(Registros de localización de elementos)
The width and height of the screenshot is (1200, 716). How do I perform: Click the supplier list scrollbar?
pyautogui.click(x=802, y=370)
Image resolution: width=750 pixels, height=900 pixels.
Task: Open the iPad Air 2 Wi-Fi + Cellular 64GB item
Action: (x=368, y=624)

Enunciado escrito:
Devuelva, sin modificación alguna, cada una de las líneas de los registros anteriores.

Tarea resuelta:
The width and height of the screenshot is (1200, 716). How do I perform: Click the supplier list scrollbar?
pyautogui.click(x=802, y=370)
Image resolution: width=750 pixels, height=900 pixels.
Task: Open the iPad Air 2 Wi-Fi + Cellular 64GB item
Action: (x=368, y=624)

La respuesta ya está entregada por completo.